Celtic’s bid for Oskar Wójcik revealed as Werder Bremen leads negotiations

1 hour ago 10

Celtic thought they had a shot at landing one of Polish football’s most promising young defenders. Werder Bremen apparently had other ideas.

Oskar Wójcik, the 22-year-old centre-back currently plying his trade for KS Cracovia in the Polish top flight, has become one of the more quietly compelling transfer stories of the summer window. Celtic submitted a bid of approximately £3.5 million for the defender back in January 2026. Cracovia knocked it back, reportedly holding out for something closer to £4.2 million.

Now Werder Bremen has stepped into the frame, and by most accounts, the German club is currently leading the chase.

What we know about the transfer

Wójcik is 1.91 meters tall, a Polish international, and under contract with Cracovia until June 2029. That contract length matters. It gives the Polish club genuine leverage, and they have used it.

Cracovia’s asking price of around £4.2 million is not outrageous for a player of Wójcik’s profile, but it does represent a meaningful gap from where Celtic entered negotiations. The Scottish champions were willing to go to £3.5 million. The Polish club said no.

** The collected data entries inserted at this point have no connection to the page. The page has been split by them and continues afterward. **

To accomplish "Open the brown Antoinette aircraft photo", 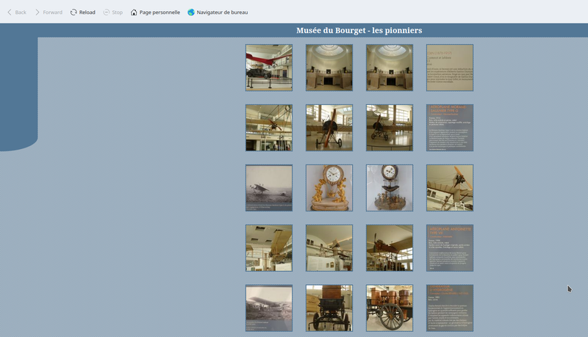I will pyautogui.click(x=390, y=248).
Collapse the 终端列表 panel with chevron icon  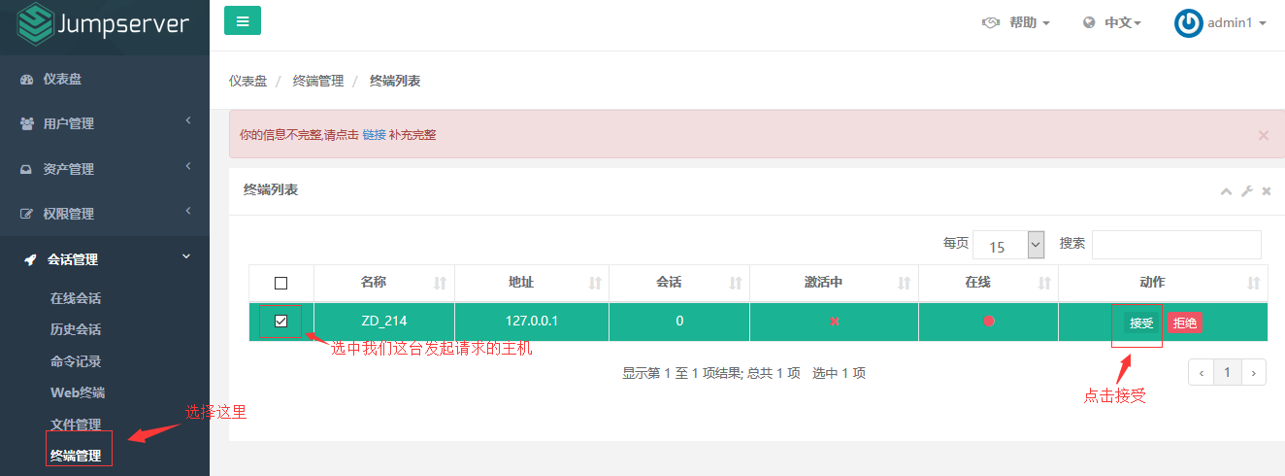click(1226, 191)
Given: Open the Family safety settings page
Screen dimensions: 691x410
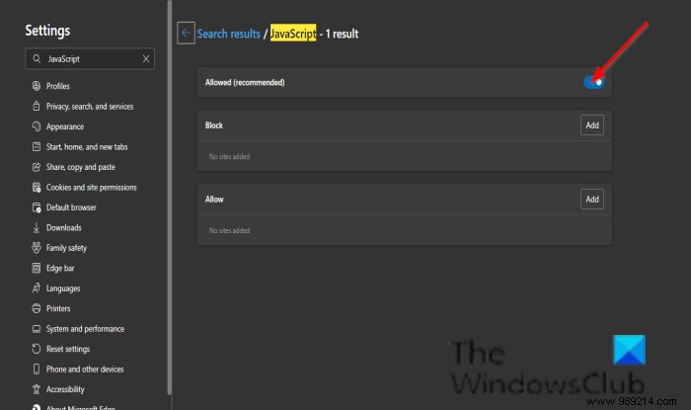Looking at the screenshot, I should 66,248.
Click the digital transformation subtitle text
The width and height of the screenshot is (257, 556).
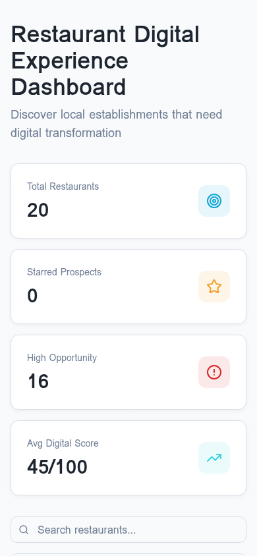click(116, 124)
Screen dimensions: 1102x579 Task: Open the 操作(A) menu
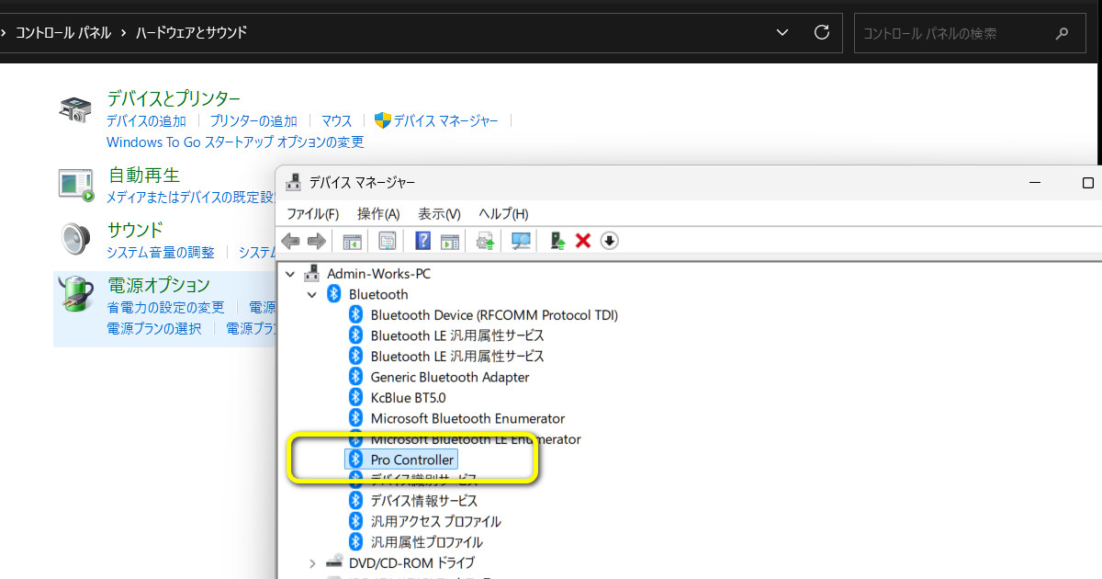[x=378, y=213]
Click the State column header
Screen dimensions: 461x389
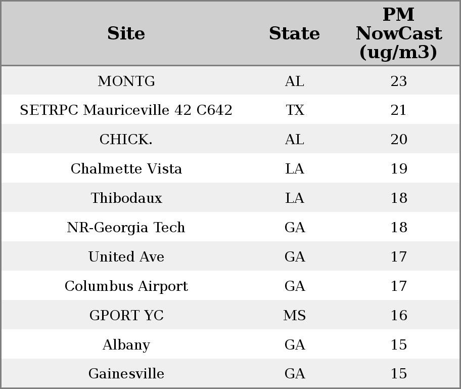294,33
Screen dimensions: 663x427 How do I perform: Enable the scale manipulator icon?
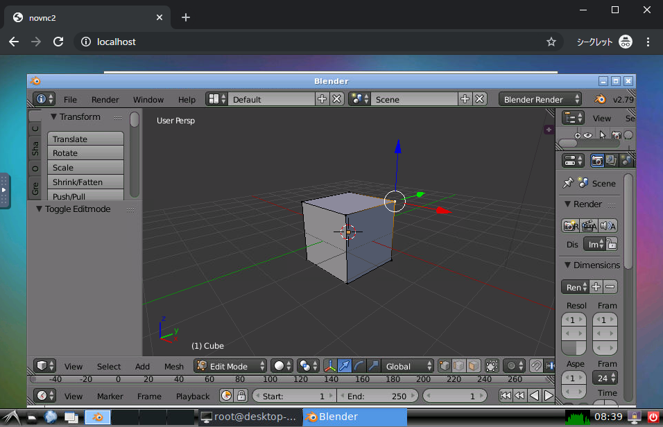(373, 366)
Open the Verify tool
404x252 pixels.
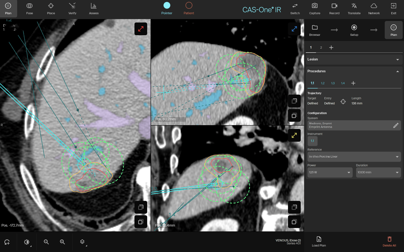pyautogui.click(x=72, y=8)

Werder Bremen, meanwhile, is now in active talks. Transfer fees in the anticipated range sit between €3 million and €5 million, which means there is a window where both clubs could theoretically find common ground.

As of late June 2026, no deal has been officially confirmed.

There is also a factor that has nothing to do with the fee. Wójcik himself has been clear: he will only consider leaving Cracovia if the destination guarantees him regular first-team football.

Why Celtic wanted him and what Bremen offers instead

Celtic’s interest in Wójcik is consistent with their transfer strategy over recent years: identify young, physically imposing defenders from European leagues where the market has not yet fully inflated, move early, and develop. A 22-year-old Polish international under a long contract ticks most of those boxes.

Werder Bremen competes in the Bundesliga, one of the top five European leagues by most measures, and that competitive context is relevant given Wójcik’s stated priority around playing time. A move to Scotland, even to a club as dominant domestically as Celtic, offers Champions League football and a reasonably certain route to starting minutes. A move to Bremen offers Bundesliga football, which carries its own prestige and visibility, particularly for a player pushing for a regular spot in the Polish national team setup.

Celtic’s January rejection was not a soft no, either. Cracovia held firm at the £4.2 million mark even when Celtic were on the table with a concrete bid.

What this means for the transfer market

Wójcik’s situation is a decent illustration of where the market for young Eastern European defenders currently sits. Cracovia holding out for over £4 million for a player with three years still on his contract is not stubborn. It is rational.

Wójcik, for his part, holds more cards than the transfer fee figures suggest. A player who is willing to walk away from a move that does not guarantee him starts is a player who knows his worth.